■ **SUPPLIED TEXT**
──────
World Day of the Poor

2020 World Day of the Poor – Sunday 15 November

Last updated – 22 April 2020

CSAN intends to produce a short piece for individuals, local churches and groups to mark the event. The theme will be on care in an ageing society, which has even more significance following the Covid-19 pandemic. We aim to publish the resource in the Summer. Donations towards this work would be welcome via the Donate button above.

For all-year-round materials, click Getting Involved on the menu at the top of this page.
──────
■ **PROVIDED DATA**
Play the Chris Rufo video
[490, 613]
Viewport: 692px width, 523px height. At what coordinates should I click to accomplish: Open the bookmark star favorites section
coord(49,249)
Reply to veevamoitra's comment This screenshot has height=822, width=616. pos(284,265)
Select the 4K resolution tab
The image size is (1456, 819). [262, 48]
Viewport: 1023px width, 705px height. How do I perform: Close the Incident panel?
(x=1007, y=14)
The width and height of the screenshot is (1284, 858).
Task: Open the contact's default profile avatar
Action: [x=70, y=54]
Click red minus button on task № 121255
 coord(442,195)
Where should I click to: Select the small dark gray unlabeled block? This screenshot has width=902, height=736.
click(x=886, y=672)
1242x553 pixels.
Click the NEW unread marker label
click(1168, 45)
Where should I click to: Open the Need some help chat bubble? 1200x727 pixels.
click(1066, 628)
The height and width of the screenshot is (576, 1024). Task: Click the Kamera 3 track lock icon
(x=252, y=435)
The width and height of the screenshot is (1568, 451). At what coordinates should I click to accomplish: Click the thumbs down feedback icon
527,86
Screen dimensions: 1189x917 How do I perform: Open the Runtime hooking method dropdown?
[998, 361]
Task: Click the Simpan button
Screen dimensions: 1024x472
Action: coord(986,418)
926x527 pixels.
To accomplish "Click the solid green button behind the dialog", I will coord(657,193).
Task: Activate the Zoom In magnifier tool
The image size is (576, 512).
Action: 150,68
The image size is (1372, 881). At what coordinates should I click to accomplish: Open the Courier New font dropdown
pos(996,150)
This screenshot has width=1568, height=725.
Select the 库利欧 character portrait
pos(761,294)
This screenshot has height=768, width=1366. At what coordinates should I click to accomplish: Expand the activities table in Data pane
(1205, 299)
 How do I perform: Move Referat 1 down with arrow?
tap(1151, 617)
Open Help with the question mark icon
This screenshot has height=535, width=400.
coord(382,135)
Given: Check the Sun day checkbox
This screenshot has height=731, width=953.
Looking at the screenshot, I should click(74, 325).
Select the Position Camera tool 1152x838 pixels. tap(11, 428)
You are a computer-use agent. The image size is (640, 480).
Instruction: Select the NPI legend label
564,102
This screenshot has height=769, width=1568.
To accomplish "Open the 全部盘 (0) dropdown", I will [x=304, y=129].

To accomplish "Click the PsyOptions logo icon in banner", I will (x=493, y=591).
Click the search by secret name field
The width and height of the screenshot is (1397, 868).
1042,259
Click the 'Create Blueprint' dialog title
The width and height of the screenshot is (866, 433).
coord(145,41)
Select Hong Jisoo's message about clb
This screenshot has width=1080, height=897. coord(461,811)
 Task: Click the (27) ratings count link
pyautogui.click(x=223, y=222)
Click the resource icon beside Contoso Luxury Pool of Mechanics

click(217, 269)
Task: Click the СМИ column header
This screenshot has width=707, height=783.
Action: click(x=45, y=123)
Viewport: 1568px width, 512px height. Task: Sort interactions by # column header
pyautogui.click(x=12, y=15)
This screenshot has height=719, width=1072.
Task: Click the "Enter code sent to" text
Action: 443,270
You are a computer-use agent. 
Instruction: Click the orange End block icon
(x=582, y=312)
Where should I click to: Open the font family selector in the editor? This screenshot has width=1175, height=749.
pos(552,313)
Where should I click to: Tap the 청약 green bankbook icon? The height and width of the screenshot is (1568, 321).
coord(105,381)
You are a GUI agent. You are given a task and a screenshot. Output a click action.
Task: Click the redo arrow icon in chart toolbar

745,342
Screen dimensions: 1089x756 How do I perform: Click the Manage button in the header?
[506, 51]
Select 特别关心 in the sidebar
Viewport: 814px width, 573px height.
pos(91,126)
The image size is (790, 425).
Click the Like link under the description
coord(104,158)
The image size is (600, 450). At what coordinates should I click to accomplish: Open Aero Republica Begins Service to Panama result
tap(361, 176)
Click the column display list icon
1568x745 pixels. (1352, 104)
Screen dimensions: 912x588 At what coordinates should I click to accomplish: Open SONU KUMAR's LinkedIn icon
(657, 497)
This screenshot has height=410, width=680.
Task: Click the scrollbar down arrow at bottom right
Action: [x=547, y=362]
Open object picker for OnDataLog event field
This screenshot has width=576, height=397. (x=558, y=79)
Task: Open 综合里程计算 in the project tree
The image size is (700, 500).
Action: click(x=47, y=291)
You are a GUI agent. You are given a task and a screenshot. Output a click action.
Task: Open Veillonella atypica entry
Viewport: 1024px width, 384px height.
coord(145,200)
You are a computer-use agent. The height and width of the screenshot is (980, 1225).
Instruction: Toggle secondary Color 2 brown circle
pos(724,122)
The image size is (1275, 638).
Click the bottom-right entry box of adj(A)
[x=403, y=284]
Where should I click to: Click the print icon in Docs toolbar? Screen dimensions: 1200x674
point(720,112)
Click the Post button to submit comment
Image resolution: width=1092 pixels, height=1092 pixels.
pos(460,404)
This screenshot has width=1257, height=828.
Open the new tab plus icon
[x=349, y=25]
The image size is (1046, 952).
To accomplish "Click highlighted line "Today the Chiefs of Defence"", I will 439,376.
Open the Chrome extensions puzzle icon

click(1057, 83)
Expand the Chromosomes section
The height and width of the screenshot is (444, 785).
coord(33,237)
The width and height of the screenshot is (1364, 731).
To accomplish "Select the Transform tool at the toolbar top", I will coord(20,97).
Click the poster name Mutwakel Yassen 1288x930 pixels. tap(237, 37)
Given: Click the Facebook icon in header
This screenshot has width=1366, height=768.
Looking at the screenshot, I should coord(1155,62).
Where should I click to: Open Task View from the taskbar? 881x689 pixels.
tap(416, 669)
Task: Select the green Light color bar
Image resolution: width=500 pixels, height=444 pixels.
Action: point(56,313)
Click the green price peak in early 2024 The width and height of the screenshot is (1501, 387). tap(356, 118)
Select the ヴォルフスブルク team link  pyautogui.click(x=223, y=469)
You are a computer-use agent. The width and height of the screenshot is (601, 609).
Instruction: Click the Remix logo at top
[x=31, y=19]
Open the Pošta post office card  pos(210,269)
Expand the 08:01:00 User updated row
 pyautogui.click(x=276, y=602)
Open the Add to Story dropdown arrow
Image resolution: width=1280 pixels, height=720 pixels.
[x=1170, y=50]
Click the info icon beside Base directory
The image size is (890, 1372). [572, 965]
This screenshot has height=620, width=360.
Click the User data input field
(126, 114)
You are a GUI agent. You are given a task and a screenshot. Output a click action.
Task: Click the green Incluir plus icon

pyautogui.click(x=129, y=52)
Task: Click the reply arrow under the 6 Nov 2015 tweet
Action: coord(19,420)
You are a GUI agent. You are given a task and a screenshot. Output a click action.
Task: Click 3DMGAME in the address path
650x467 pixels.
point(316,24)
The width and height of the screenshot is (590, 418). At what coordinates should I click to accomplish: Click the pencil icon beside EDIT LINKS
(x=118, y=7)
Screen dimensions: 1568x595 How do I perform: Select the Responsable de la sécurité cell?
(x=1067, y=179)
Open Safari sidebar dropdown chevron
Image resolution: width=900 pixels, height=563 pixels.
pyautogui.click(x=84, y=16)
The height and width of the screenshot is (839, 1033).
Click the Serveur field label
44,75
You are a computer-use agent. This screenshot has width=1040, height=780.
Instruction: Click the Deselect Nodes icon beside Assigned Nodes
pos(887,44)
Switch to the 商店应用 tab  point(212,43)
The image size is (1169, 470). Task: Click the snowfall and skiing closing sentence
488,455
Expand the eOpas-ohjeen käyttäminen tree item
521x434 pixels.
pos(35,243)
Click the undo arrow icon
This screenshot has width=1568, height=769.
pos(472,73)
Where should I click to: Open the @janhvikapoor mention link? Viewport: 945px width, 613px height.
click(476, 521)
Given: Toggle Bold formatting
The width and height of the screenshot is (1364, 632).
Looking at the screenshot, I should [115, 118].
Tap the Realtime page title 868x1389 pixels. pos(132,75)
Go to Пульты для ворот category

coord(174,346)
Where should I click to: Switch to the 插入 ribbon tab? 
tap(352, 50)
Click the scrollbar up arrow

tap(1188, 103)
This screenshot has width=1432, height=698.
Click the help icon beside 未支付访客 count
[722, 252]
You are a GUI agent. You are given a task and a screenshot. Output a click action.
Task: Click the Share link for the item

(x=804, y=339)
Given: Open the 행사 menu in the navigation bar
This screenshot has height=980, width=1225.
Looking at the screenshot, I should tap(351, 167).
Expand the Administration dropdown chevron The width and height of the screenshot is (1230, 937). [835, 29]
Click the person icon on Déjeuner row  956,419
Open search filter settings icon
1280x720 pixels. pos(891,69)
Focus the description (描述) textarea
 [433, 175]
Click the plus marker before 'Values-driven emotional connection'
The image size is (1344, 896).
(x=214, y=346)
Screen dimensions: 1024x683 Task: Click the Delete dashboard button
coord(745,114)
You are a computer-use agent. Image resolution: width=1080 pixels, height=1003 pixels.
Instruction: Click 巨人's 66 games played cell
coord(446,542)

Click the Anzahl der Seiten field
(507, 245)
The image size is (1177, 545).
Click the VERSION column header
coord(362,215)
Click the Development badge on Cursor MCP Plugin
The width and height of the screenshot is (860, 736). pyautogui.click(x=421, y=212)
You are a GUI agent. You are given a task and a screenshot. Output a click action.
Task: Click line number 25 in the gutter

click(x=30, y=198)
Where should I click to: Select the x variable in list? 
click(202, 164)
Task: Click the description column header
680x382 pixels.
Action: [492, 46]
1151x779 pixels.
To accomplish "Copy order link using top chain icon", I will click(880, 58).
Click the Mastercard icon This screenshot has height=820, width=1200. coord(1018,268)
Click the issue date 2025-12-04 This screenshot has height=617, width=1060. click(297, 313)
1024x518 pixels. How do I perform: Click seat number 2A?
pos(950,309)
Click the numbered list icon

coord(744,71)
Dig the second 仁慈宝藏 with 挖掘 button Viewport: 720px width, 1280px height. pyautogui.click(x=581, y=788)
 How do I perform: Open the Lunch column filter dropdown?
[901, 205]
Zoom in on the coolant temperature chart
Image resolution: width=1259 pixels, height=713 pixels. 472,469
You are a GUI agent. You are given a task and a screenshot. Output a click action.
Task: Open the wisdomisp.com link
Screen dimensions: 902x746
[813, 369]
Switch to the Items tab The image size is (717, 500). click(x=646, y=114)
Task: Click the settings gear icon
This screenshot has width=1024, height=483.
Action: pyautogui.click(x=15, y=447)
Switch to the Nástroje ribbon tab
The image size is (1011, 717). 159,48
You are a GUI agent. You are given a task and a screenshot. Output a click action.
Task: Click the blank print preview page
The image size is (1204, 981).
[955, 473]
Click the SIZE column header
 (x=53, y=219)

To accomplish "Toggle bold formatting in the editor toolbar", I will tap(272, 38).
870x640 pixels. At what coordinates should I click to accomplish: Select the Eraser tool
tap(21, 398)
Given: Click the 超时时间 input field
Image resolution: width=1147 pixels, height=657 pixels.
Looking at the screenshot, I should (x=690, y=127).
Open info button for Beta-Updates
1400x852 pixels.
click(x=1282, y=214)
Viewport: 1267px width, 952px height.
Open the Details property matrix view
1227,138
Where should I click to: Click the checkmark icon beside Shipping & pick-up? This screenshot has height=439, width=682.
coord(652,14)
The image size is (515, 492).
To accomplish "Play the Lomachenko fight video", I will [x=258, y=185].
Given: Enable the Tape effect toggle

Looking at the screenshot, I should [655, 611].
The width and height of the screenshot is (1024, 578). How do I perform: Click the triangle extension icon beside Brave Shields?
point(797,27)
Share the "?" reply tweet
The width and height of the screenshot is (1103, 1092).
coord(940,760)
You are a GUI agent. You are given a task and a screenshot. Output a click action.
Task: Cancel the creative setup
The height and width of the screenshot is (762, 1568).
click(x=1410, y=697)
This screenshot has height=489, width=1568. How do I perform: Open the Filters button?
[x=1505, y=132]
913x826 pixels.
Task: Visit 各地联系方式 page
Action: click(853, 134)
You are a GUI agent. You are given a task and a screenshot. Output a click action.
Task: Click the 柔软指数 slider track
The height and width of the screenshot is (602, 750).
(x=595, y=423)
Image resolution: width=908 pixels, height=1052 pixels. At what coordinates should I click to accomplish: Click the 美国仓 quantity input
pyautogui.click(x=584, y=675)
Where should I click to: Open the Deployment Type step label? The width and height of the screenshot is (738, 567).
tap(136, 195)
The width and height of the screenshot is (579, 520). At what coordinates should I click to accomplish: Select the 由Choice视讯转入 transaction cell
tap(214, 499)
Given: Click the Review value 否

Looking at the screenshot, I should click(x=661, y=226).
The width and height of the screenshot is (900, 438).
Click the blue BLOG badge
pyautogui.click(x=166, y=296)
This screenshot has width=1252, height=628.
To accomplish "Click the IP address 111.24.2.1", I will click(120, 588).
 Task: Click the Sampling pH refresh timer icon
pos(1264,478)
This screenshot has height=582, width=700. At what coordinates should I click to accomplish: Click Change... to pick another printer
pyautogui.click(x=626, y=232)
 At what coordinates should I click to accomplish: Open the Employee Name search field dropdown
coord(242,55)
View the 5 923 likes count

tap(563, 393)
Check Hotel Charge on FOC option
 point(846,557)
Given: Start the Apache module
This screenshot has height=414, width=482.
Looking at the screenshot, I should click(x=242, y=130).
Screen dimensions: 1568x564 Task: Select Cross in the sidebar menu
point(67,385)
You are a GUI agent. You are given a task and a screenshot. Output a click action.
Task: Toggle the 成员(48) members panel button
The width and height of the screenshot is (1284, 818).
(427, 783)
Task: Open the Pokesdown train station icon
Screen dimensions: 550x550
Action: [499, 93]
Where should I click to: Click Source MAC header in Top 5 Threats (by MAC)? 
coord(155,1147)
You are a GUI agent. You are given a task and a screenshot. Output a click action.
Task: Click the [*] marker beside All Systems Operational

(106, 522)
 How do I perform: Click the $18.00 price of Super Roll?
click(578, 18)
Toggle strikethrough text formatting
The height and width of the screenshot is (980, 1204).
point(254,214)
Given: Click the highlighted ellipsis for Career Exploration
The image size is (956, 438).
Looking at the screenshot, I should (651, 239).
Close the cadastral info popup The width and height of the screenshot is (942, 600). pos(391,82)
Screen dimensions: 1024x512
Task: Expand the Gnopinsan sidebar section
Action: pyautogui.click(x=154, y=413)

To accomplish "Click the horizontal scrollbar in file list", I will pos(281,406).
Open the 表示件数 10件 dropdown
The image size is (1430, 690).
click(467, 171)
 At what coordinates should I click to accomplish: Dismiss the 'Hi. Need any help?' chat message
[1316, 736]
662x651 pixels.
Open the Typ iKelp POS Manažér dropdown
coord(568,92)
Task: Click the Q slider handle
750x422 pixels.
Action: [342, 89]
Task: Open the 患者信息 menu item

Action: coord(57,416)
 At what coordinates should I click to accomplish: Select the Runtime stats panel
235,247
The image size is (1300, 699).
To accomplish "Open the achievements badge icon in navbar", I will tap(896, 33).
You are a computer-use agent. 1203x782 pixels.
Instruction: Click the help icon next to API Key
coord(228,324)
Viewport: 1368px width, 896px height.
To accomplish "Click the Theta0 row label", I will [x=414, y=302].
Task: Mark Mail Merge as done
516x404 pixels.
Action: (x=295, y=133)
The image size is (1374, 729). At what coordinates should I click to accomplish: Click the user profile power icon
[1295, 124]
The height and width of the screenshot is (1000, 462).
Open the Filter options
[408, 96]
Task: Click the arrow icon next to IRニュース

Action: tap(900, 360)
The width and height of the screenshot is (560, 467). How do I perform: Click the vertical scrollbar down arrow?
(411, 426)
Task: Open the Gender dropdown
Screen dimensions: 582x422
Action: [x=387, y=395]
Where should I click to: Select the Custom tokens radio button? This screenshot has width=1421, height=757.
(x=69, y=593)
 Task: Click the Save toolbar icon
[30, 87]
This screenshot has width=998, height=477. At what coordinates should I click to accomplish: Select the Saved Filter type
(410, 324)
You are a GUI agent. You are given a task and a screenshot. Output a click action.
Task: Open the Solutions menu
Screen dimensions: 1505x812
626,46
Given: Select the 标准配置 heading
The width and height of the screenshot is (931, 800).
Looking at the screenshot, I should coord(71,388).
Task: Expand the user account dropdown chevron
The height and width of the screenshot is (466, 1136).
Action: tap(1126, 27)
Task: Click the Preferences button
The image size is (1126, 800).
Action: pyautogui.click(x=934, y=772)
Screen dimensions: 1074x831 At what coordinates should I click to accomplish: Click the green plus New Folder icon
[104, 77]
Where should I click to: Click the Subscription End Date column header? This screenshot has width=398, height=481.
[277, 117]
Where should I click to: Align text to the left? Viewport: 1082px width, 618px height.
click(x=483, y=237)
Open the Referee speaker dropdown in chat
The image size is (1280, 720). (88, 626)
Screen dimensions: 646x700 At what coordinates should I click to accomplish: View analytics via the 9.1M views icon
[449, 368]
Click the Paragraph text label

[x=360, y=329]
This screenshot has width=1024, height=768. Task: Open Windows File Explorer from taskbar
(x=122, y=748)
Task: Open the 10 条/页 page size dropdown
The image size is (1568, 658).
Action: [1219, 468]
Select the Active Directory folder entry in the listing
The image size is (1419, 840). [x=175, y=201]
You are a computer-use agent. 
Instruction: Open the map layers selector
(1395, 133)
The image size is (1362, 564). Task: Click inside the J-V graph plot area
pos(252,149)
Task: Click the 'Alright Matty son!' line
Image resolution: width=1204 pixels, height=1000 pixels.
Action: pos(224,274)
──────
List every audience that the World Day of the Poor page says the planned short piece is meant for. None of the rows are needed here.

- Individuals
- Local churches
- Groups